BRIEF: Please retype the listing below without a single change.

RECORD EXTRACTS:
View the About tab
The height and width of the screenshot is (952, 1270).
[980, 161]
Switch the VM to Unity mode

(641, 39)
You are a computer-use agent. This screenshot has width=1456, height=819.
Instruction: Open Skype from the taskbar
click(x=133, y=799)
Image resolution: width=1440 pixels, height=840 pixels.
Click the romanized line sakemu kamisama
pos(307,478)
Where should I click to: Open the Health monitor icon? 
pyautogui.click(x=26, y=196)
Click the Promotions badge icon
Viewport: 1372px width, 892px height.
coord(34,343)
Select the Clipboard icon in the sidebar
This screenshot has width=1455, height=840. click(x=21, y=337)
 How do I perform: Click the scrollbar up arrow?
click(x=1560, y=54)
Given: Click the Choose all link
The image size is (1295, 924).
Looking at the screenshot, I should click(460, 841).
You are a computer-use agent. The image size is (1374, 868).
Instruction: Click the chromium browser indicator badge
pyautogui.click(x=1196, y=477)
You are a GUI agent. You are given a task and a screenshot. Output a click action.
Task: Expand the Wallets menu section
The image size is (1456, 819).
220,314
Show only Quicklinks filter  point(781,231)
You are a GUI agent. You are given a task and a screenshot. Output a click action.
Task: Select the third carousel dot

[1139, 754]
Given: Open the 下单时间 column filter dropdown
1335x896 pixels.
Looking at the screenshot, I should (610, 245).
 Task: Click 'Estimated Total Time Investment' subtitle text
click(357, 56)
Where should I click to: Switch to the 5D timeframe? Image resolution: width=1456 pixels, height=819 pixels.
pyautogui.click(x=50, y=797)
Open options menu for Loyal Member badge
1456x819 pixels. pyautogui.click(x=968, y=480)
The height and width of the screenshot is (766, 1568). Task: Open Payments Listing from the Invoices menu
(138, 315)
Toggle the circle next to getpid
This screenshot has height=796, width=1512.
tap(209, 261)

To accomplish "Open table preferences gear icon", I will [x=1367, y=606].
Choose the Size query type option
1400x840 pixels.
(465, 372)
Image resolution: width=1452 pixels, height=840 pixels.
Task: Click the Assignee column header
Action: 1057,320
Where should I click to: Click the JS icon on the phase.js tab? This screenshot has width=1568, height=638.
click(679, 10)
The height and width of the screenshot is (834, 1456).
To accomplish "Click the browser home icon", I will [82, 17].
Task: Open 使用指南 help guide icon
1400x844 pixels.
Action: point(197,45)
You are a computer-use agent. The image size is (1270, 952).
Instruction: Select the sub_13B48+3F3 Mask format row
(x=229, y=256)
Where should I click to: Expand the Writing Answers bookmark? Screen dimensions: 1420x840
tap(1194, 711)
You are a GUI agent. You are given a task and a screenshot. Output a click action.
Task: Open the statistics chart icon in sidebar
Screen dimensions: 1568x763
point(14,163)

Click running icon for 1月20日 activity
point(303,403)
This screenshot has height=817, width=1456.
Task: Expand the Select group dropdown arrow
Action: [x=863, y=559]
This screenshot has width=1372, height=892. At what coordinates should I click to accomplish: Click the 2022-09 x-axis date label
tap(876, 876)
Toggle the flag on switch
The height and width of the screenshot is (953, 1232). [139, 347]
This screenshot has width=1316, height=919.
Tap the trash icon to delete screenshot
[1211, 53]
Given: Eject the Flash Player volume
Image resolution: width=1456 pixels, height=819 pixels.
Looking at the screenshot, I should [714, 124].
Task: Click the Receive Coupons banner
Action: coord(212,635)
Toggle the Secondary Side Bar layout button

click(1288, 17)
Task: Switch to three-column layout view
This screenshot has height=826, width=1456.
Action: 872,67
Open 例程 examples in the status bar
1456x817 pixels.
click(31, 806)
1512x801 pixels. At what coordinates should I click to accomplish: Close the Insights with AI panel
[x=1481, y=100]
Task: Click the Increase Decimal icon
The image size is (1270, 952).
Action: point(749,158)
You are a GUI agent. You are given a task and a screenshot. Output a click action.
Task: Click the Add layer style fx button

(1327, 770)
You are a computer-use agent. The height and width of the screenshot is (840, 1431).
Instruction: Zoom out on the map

ANSWER:
View the About tab
The height and width of the screenshot is (952, 1270).
[980, 161]
Switch the VM to Unity mode

(641, 39)
You are a computer-use agent. This screenshot has width=1456, height=819.
Instruction: Open Skype from the taskbar
click(x=133, y=799)
Image resolution: width=1440 pixels, height=840 pixels.
Click the romanized line sakemu kamisama
pos(307,478)
Where should I click to: Open the Health monitor icon? 
pyautogui.click(x=26, y=196)
Click the Promotions badge icon
Viewport: 1372px width, 892px height.
coord(34,343)
Select the Clipboard icon in the sidebar
This screenshot has width=1455, height=840. click(x=21, y=337)
 How do I perform: Click the scrollbar up arrow?
click(x=1560, y=54)
Given: Click the Choose all link
The image size is (1295, 924).
Looking at the screenshot, I should click(460, 841).
You are a computer-use agent. The image size is (1374, 868).
Instruction: Click the chromium browser indicator badge
pyautogui.click(x=1196, y=477)
You are a GUI agent. You are given a task and a screenshot. Output a click action.
Task: Expand the Wallets menu section
The image size is (1456, 819).
220,314
Show only Quicklinks filter  point(781,231)
You are a GUI agent. You are given a task and a screenshot. Output a click action.
Task: Select the third carousel dot

[1139, 754]
Given: Open the 下单时间 column filter dropdown
1335x896 pixels.
Looking at the screenshot, I should (610, 245).
 Task: Click 'Estimated Total Time Investment' subtitle text
click(357, 56)
Where should I click to: Switch to the 5D timeframe? Image resolution: width=1456 pixels, height=819 pixels.
pyautogui.click(x=50, y=797)
Open options menu for Loyal Member badge
1456x819 pixels. pyautogui.click(x=968, y=480)
The height and width of the screenshot is (766, 1568). Task: Open Payments Listing from the Invoices menu
(138, 315)
Toggle the circle next to getpid
This screenshot has height=796, width=1512.
tap(209, 261)

To accomplish "Open table preferences gear icon", I will [x=1367, y=606].
Choose the Size query type option
1400x840 pixels.
(465, 372)
Image resolution: width=1452 pixels, height=840 pixels.
Task: Click the Assignee column header
Action: 1057,320
Where should I click to: Click the JS icon on the phase.js tab? This screenshot has width=1568, height=638.
click(679, 10)
The height and width of the screenshot is (834, 1456).
To accomplish "Click the browser home icon", I will [82, 17].
Task: Open 使用指南 help guide icon
1400x844 pixels.
Action: point(197,45)
You are a computer-use agent. The image size is (1270, 952).
Instruction: Select the sub_13B48+3F3 Mask format row
(x=229, y=256)
Where should I click to: Expand the Writing Answers bookmark? Screen dimensions: 1420x840
tap(1194, 711)
You are a GUI agent. You are given a task and a screenshot. Output a click action.
Task: Open the statistics chart icon in sidebar
Screen dimensions: 1568x763
point(14,163)

Click running icon for 1月20日 activity
point(303,403)
This screenshot has height=817, width=1456.
Task: Expand the Select group dropdown arrow
Action: [x=863, y=559]
This screenshot has width=1372, height=892. At what coordinates should I click to accomplish: Click the 2022-09 x-axis date label
tap(876, 876)
Toggle the flag on switch
The height and width of the screenshot is (953, 1232). [139, 347]
This screenshot has width=1316, height=919.
Tap the trash icon to delete screenshot
[1211, 53]
Given: Eject the Flash Player volume
Image resolution: width=1456 pixels, height=819 pixels.
Looking at the screenshot, I should [714, 124].
Task: Click the Receive Coupons banner
Action: coord(212,635)
Toggle the Secondary Side Bar layout button

click(1288, 17)
Task: Switch to three-column layout view
This screenshot has height=826, width=1456.
Action: 872,67
Open 例程 examples in the status bar
1456x817 pixels.
click(31, 806)
1512x801 pixels. At what coordinates should I click to accomplish: Close the Insights with AI panel
[x=1481, y=100]
Task: Click the Increase Decimal icon
The image size is (1270, 952).
Action: point(749,158)
You are a GUI agent. You are given a task and a screenshot. Output a click action.
Task: Click the Add layer style fx button

(1327, 770)
You are a computer-use agent. The height and width of the screenshot is (840, 1431).
Instruction: Zoom out on the map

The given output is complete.